My friend Amy and I once talked about "magazine picture lives." How you can see someone's pictures, or walk through someone's house, or read someone's story and wonder how their lives can sound so perfect. So glossy and pristine like the photos from a magazine. Everything is in it's place. Everyone is wearing the perfect clothes...they have the perfect skin and hair...they go on the best trips...they know exactly what to say and how to say it at the perfect time. You have some sort of vision of this person and you think, "damn...why can't my life be like that?" But Amy and I realize that no one can ever know what's behind the scenes of the magazine people's lives. Amy, for example, wouldn't describe her life as magazine material, but my perception of it is just that. When I told her this, she said thank you and I said it was true! There's nothing wrong with a magazine photo life...as long as it isn't a lie! Lies aren't the topic here though. Reality is the topic. Photos of my office, my kitchen, my bedroom, my truck...they would show you clutter, dirty dishes, messy floors, and an over all lack of beauty. They could make the magazines covering the more raw and photo journalistic aspects of life...but the pretty stuff?...no absolutely not. Here's a dose of it in all it's glory!

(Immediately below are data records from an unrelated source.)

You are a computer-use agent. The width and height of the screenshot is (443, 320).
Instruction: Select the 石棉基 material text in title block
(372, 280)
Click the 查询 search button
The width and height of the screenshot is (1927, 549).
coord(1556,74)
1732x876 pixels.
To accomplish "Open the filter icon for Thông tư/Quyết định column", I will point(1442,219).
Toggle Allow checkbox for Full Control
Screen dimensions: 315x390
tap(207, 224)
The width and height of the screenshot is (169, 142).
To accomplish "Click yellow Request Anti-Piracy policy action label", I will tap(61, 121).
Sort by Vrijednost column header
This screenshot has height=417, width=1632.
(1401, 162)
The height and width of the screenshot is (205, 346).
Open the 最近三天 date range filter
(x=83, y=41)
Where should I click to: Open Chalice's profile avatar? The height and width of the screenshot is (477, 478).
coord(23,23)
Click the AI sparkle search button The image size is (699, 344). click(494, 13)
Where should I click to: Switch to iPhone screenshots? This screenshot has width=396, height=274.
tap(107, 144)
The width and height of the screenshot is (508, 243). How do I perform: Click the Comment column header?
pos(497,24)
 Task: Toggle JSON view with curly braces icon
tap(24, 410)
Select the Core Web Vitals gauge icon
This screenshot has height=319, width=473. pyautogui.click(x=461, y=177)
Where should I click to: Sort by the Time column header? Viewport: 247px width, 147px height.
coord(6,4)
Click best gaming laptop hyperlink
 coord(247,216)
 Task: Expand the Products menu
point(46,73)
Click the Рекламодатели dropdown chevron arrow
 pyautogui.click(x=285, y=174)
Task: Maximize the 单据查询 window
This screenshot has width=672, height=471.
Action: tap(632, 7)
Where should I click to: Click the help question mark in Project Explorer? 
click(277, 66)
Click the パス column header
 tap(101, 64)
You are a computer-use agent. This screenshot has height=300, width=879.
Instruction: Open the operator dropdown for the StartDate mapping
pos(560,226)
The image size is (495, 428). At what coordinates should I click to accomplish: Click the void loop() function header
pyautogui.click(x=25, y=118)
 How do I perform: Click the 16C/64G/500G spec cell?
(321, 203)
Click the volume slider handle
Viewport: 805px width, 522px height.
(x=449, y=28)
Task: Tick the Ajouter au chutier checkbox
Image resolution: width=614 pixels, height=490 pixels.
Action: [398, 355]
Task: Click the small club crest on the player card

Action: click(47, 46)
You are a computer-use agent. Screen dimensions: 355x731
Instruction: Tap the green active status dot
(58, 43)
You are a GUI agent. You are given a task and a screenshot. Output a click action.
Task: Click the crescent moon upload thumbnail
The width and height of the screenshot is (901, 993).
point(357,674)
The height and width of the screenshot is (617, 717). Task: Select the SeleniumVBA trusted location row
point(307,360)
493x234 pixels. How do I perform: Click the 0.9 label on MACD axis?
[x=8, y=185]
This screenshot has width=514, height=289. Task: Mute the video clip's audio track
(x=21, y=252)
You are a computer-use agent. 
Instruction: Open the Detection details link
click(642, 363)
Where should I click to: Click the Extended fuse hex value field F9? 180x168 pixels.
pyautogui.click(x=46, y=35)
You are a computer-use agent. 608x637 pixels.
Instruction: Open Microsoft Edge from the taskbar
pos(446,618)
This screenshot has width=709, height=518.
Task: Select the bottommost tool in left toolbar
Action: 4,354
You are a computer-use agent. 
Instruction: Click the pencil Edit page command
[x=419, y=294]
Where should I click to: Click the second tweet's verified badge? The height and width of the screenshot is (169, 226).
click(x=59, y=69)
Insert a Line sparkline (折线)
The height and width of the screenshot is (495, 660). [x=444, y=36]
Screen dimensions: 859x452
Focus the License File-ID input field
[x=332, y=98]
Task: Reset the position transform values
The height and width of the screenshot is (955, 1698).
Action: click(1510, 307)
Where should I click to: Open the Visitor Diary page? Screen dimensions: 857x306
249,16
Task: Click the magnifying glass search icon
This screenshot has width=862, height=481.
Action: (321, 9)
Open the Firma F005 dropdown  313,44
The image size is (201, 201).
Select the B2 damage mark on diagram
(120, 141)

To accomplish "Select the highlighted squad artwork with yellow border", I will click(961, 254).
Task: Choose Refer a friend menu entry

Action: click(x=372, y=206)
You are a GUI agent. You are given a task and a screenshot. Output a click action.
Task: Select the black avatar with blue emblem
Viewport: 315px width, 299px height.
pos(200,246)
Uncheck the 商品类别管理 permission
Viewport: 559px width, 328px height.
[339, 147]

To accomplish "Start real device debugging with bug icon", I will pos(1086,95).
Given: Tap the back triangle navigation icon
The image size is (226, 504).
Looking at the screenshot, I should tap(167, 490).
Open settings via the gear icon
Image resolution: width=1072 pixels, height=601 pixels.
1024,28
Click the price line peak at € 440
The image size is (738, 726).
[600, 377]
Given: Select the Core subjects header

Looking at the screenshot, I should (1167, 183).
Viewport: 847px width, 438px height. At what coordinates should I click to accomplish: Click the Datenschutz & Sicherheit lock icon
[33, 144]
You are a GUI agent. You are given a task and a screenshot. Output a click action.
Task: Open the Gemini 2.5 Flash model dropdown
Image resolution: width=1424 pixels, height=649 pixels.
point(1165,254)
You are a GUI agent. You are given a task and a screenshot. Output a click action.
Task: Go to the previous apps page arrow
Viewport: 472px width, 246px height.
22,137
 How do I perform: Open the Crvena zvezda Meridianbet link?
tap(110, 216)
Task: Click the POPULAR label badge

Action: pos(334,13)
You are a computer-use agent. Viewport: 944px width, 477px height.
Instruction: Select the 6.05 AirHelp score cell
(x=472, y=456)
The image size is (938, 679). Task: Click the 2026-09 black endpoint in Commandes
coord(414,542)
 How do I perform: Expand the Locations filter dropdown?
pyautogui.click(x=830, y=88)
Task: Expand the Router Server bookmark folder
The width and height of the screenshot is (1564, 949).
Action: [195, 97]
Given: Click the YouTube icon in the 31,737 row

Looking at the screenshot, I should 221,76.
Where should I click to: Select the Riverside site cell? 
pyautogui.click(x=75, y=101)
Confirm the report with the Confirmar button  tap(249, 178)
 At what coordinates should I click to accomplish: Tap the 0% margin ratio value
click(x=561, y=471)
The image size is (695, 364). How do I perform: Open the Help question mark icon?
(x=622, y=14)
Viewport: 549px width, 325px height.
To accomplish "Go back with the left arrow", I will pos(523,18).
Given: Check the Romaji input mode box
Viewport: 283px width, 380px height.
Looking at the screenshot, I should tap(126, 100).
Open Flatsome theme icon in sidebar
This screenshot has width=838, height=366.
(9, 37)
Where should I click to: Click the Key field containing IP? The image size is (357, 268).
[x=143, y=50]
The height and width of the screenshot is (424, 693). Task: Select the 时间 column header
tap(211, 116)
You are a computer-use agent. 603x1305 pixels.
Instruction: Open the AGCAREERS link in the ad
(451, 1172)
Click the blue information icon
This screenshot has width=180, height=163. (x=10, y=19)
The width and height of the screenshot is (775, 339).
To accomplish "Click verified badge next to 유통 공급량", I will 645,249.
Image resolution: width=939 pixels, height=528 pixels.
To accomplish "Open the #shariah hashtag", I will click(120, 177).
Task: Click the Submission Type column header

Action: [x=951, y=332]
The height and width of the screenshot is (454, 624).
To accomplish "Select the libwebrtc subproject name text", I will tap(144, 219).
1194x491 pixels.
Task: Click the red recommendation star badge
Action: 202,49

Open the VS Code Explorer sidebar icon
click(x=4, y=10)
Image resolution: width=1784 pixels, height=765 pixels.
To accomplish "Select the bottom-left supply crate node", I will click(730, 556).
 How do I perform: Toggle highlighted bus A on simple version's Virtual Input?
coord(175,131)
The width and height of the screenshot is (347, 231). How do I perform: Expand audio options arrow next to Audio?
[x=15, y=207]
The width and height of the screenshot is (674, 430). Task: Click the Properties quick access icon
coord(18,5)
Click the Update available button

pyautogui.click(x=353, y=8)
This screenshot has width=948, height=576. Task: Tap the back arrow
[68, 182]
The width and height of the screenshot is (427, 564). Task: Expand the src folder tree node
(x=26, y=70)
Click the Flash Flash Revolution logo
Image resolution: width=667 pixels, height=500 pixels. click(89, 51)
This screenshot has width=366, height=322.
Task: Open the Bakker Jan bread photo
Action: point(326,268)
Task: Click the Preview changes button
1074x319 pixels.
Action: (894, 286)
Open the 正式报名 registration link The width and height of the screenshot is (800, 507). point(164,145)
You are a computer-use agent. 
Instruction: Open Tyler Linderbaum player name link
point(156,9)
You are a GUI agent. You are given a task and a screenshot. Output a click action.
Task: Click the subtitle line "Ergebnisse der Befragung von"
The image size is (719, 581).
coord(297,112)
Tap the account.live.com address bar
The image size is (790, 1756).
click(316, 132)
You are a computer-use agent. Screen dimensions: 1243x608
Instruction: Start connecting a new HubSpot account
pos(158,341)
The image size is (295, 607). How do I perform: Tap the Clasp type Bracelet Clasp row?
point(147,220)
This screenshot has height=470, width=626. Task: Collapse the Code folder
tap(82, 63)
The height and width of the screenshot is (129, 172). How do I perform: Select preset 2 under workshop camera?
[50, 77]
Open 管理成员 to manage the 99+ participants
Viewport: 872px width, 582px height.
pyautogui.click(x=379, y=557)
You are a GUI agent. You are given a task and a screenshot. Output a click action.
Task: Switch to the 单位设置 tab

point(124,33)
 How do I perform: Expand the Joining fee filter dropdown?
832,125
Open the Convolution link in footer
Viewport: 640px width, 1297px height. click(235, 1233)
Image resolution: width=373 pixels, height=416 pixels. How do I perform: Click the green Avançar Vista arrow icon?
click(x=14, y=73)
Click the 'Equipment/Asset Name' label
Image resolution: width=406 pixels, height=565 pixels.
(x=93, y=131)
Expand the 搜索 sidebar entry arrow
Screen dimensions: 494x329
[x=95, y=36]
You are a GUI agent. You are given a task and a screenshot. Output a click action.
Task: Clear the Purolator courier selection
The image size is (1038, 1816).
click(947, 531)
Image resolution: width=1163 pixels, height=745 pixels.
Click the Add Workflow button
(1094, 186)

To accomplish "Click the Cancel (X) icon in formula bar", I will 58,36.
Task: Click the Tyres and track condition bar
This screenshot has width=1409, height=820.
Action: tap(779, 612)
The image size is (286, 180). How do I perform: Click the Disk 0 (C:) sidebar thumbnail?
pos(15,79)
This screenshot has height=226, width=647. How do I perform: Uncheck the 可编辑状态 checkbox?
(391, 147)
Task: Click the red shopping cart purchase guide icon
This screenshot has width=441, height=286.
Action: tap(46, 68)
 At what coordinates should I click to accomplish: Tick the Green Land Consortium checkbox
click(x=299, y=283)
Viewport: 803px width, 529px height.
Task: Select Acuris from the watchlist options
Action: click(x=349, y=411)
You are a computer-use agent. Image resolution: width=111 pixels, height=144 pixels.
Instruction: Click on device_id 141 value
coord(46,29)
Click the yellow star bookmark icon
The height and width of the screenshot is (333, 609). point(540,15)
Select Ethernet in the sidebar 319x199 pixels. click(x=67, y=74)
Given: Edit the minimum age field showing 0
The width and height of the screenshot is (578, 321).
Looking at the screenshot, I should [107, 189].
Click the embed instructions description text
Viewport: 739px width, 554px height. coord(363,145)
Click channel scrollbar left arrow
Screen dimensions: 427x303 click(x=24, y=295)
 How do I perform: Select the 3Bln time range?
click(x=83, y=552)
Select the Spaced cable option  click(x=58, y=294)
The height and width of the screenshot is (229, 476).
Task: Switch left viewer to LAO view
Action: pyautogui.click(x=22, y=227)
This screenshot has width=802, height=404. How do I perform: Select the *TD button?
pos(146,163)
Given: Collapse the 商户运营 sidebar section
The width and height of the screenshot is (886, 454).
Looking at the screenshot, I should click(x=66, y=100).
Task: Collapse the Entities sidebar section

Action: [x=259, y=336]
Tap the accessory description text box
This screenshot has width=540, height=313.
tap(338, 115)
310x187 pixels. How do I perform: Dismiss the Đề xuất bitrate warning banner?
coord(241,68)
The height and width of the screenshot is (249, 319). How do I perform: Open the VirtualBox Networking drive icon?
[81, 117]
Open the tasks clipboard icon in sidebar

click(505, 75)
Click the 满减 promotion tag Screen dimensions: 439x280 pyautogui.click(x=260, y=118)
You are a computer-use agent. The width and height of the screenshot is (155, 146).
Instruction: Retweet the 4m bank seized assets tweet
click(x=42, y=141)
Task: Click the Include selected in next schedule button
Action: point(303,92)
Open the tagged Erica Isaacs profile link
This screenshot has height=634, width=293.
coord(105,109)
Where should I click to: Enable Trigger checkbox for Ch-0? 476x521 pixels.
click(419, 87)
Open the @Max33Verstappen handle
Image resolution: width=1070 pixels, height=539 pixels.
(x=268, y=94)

I share this because...I don't know. I'm angry right now. I'm angry that someone is accusing me of judging. That someone has taken advantage of me for years; and as much as I've helped this person, they still find a reason to insult me. Look at my life. There is an ugly side as much as there is a beautiful side. I know I'm not perfect. I know that some photos from my life could be magazine worthy and some photos are trash. I am not pretending to be anything that I am not. I know I could be a better person. I know that my life could be better than it is. I know that I'm in the dark right now. But there are other things I know. I know that my friends have a true and clear picture of me...I don't lie to them. I don't make up stories to explain things to them. I tell them the truth and they still love me. I know that even though my boyfriend isn't always the greatest, he really loves me. He doesn't put me down, and even when I'm at my worst and ugliest, he would do anything for me. I know that I've done right by my family, and even when I have made mistakes or let them down, I've been there any time I was able and have helped them more than most can say. I know that even when I fail myself, it's not the end of the story...I get more tries, more chances, and more opportunities. I can have more magazine photos than photos that end up in the trash...I can. And they won't be lies or stages...they will be truth. A truth in reality that I earned and worked very hard for. I won't be bullied anymore.